Provided data ::
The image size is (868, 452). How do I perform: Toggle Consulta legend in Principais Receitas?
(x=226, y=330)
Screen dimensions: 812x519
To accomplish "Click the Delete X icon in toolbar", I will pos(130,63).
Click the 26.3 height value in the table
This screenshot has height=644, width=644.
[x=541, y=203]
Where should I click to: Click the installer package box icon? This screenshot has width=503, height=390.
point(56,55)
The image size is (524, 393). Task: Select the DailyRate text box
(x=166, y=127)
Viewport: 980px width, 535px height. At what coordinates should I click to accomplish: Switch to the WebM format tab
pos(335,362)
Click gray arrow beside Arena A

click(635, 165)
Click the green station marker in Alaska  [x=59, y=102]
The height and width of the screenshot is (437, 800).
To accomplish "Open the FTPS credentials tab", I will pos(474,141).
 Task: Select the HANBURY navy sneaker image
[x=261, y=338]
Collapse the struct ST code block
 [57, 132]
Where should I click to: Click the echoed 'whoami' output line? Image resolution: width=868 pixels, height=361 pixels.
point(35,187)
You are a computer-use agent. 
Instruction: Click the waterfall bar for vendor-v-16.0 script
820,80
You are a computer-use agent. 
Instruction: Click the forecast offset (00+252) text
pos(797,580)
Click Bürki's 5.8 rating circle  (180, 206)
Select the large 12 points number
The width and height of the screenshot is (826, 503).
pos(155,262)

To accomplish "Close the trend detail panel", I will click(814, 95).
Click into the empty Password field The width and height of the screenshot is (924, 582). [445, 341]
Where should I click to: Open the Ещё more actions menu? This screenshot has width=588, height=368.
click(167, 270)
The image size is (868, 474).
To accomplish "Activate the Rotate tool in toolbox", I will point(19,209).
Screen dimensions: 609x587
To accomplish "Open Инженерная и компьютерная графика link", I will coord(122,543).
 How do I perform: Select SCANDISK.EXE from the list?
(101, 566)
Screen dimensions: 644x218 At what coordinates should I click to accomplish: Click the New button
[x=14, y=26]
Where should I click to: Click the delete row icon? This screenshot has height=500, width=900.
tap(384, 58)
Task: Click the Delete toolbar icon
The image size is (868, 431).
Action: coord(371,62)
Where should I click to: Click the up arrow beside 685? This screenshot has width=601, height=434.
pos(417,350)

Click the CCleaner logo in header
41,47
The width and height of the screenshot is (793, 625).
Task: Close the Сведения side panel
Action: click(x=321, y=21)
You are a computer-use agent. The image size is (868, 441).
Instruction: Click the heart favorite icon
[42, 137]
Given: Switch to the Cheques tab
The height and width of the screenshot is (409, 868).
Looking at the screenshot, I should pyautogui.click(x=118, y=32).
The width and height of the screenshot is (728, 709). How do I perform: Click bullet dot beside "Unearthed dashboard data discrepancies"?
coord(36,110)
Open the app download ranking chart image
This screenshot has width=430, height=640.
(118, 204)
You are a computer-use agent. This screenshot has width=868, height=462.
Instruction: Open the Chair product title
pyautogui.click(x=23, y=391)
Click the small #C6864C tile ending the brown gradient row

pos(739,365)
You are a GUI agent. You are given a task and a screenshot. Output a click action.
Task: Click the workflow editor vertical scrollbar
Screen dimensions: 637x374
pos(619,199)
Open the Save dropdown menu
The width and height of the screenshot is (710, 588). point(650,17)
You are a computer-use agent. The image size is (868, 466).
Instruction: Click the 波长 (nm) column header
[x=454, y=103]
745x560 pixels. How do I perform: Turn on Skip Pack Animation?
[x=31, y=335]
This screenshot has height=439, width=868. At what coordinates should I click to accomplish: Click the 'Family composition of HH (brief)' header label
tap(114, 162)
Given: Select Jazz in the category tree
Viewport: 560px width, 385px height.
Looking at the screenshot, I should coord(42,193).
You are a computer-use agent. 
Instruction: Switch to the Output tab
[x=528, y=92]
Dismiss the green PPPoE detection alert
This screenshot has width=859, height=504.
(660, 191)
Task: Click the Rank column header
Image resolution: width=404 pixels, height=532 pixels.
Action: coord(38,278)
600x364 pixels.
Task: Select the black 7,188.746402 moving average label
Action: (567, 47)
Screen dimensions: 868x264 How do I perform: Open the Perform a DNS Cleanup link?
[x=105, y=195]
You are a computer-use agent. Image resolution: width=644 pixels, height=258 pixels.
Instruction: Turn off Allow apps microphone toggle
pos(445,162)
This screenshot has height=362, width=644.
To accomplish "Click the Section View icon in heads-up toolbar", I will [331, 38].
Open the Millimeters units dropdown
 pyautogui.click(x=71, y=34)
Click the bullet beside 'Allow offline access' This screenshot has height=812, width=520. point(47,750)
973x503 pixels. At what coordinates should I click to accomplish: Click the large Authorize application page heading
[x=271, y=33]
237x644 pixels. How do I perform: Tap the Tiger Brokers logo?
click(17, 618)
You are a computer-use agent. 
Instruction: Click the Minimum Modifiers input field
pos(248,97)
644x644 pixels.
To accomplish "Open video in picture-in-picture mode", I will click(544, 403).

Your instructions ::
The only acceptable answer is the full set of entries, repeated exactly.

Answer to the problem ::
The image size is (868, 452). How do I perform: Toggle Consulta legend in Principais Receitas?
(x=226, y=330)
Screen dimensions: 812x519
To accomplish "Click the Delete X icon in toolbar", I will pos(130,63).
Click the 26.3 height value in the table
This screenshot has height=644, width=644.
[x=541, y=203]
Where should I click to: Click the installer package box icon? This screenshot has width=503, height=390.
point(56,55)
The image size is (524, 393). Task: Select the DailyRate text box
(x=166, y=127)
Viewport: 980px width, 535px height. At what coordinates should I click to accomplish: Switch to the WebM format tab
pos(335,362)
Click gray arrow beside Arena A

click(635, 165)
Click the green station marker in Alaska  [x=59, y=102]
The height and width of the screenshot is (437, 800).
To accomplish "Open the FTPS credentials tab", I will pos(474,141).
 Task: Select the HANBURY navy sneaker image
[x=261, y=338]
Collapse the struct ST code block
 [57, 132]
Where should I click to: Click the echoed 'whoami' output line? Image resolution: width=868 pixels, height=361 pixels.
point(35,187)
You are a computer-use agent. 
Instruction: Click the waterfall bar for vendor-v-16.0 script
820,80
You are a computer-use agent. 
Instruction: Click the forecast offset (00+252) text
pos(797,580)
Click Bürki's 5.8 rating circle  (180, 206)
Select the large 12 points number
The width and height of the screenshot is (826, 503).
pos(155,262)

To accomplish "Close the trend detail panel", I will click(814, 95).
Click into the empty Password field The width and height of the screenshot is (924, 582). [445, 341]
Where should I click to: Open the Ещё more actions menu? This screenshot has width=588, height=368.
click(167, 270)
The image size is (868, 474).
To accomplish "Activate the Rotate tool in toolbox", I will point(19,209).
Screen dimensions: 609x587
To accomplish "Open Инженерная и компьютерная графика link", I will coord(122,543).
 How do I perform: Select SCANDISK.EXE from the list?
(101, 566)
Screen dimensions: 644x218 At what coordinates should I click to accomplish: Click the New button
[x=14, y=26]
Where should I click to: Click the delete row icon? This screenshot has height=500, width=900.
tap(384, 58)
Task: Click the Delete toolbar icon
The image size is (868, 431).
Action: coord(371,62)
Where should I click to: Click the up arrow beside 685? This screenshot has width=601, height=434.
pos(417,350)

Click the CCleaner logo in header
41,47
The width and height of the screenshot is (793, 625).
Task: Close the Сведения side panel
Action: click(x=321, y=21)
You are a computer-use agent. The image size is (868, 441).
Instruction: Click the heart favorite icon
[42, 137]
Given: Switch to the Cheques tab
The height and width of the screenshot is (409, 868).
Looking at the screenshot, I should pyautogui.click(x=118, y=32).
The width and height of the screenshot is (728, 709). How do I perform: Click bullet dot beside "Unearthed dashboard data discrepancies"?
coord(36,110)
Open the app download ranking chart image
This screenshot has width=430, height=640.
(118, 204)
You are a computer-use agent. This screenshot has width=868, height=462.
Instruction: Open the Chair product title
pyautogui.click(x=23, y=391)
Click the small #C6864C tile ending the brown gradient row

pos(739,365)
You are a GUI agent. You are given a task and a screenshot. Output a click action.
Task: Click the workflow editor vertical scrollbar
Screen dimensions: 637x374
pos(619,199)
Open the Save dropdown menu
The width and height of the screenshot is (710, 588). point(650,17)
You are a computer-use agent. The image size is (868, 466).
Instruction: Click the 波长 (nm) column header
[x=454, y=103]
745x560 pixels. How do I perform: Turn on Skip Pack Animation?
[x=31, y=335]
This screenshot has height=439, width=868. At what coordinates should I click to accomplish: Click the 'Family composition of HH (brief)' header label
tap(114, 162)
Given: Select Jazz in the category tree
Viewport: 560px width, 385px height.
Looking at the screenshot, I should coord(42,193).
You are a computer-use agent. 
Instruction: Switch to the Output tab
[x=528, y=92]
Dismiss the green PPPoE detection alert
This screenshot has width=859, height=504.
(660, 191)
Task: Click the Rank column header
Image resolution: width=404 pixels, height=532 pixels.
Action: coord(38,278)
600x364 pixels.
Task: Select the black 7,188.746402 moving average label
Action: (567, 47)
Screen dimensions: 868x264 How do I perform: Open the Perform a DNS Cleanup link?
[x=105, y=195]
You are a computer-use agent. Image resolution: width=644 pixels, height=258 pixels.
Instruction: Turn off Allow apps microphone toggle
pos(445,162)
This screenshot has height=362, width=644.
To accomplish "Click the Section View icon in heads-up toolbar", I will [331, 38].
Open the Millimeters units dropdown
 pyautogui.click(x=71, y=34)
Click the bullet beside 'Allow offline access' This screenshot has height=812, width=520. point(47,750)
973x503 pixels. At what coordinates should I click to accomplish: Click the large Authorize application page heading
[x=271, y=33]
237x644 pixels. How do I perform: Tap the Tiger Brokers logo?
click(17, 618)
You are a computer-use agent. 
Instruction: Click the Minimum Modifiers input field
pos(248,97)
644x644 pixels.
To accomplish "Open video in picture-in-picture mode", I will click(544, 403).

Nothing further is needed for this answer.